The director, Ramin Bahrani, is no stranger to characters struggling against cruel economies. This is his fifth feature, and in his previous four he has focused on a New York City food cart vendor (Man Push Cart), a child scrounging to stay afloat in Queens (Chop Shop), an immigrant cab driver (Goodbye Solo) and a corners-cutting farmer (At Any Price). But Bahrani’s got his own economic challenges to deal with, and they can be summarised as “mo money, mo problems.” His first three films were micro-scaled indie dramas that made him a critical darling. His fourth film finally brought a bigger budget and A-list stars Dennis Quaid and Zac Efron, and it was predictably a failure.
99 Homes is not a failure by any stretch, but it does feel forced into a far more conventional narrative structure than Bahrani would have ever selected for a project thoroughly of his own choosing. Nash’s character arc unfolds via one unsurprising development after another, and even when the monologues (delivered mostly by Shannon) are choice, they feel like signposts of the film’s thesis that banks are evil and hard-working Americans are their blameless victims. It seems as though someone with Bahrani’s previously demonstrated gift for subtlety should have explored more of the gray areas of this crisis, like the idea that some of these evictors are really just doing their solemn duty in a flawed system, and others of these Americans should never have bought houses that were way beyond their means. Instead, Shannon and his cohorts have to get up to all kinds of additional chicanery, leaving no doubt as to who does deserve the blame.

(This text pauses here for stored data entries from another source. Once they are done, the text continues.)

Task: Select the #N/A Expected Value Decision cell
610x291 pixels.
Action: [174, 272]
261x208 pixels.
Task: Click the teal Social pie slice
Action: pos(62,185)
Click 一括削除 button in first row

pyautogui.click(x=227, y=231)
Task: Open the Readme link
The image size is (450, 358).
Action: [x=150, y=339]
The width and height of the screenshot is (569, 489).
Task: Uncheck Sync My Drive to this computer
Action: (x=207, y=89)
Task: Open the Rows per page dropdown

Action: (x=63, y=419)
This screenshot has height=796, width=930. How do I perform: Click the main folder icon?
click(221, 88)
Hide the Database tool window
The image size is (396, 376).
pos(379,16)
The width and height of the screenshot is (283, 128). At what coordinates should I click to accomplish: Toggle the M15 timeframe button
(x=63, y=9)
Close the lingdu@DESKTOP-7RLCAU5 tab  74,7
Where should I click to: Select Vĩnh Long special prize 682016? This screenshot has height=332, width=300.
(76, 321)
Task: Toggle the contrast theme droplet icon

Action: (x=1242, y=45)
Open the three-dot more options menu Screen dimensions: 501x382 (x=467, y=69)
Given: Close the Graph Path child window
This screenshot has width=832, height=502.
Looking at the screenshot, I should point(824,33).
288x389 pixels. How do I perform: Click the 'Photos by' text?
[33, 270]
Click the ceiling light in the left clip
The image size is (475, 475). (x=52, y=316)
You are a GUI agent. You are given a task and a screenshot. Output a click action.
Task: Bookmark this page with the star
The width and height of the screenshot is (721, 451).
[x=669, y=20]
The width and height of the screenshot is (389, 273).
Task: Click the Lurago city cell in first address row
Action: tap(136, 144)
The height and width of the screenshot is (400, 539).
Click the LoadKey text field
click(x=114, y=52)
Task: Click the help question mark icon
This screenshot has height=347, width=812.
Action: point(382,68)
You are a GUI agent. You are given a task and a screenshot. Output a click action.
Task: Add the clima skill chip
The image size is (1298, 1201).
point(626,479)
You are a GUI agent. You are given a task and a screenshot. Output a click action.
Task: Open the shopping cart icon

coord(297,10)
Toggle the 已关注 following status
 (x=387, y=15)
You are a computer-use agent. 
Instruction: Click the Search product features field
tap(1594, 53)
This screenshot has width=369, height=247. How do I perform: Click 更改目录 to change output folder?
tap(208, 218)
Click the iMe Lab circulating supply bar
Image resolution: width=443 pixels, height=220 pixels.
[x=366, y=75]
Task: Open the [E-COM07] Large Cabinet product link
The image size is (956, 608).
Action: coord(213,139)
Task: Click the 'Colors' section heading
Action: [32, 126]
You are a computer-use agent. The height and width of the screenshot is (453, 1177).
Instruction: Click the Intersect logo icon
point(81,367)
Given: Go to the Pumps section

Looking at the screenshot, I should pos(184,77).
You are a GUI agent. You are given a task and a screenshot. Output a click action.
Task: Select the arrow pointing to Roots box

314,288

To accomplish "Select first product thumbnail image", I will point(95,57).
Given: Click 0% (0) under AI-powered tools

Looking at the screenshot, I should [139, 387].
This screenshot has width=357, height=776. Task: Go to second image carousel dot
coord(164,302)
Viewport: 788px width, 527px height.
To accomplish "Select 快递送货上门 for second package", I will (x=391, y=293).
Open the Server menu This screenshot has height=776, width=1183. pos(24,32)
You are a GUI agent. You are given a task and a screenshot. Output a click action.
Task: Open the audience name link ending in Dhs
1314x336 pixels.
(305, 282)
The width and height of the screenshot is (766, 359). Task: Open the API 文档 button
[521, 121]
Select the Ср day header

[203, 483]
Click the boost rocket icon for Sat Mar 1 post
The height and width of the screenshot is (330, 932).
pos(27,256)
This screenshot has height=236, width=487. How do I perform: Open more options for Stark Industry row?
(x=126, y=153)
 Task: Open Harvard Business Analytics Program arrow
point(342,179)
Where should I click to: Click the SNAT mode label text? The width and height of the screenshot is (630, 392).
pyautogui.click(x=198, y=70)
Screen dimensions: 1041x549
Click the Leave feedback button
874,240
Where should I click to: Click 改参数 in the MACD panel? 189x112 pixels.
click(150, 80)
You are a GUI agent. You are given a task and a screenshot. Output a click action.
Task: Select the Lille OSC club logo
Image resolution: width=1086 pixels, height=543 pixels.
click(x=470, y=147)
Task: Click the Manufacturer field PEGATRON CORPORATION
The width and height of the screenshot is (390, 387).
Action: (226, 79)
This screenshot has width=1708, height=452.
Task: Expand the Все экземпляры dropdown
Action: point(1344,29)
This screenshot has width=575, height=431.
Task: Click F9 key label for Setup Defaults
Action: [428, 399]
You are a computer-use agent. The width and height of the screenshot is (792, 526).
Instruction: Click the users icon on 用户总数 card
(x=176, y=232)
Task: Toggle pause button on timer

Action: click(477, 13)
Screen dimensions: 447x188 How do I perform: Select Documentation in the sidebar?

Still, there’s something really fascinating about watching a well-chosen cast of unknowns at the ends of their ropes as their homes slip through their fingers, but also about discovering the sub-economies that spring up within this new eviction industry. 99 Homes reminds us that you can make money even when no one else is, but you should not expect anyone to congratulate you on that – nor should you be able to look yourself in the mirror.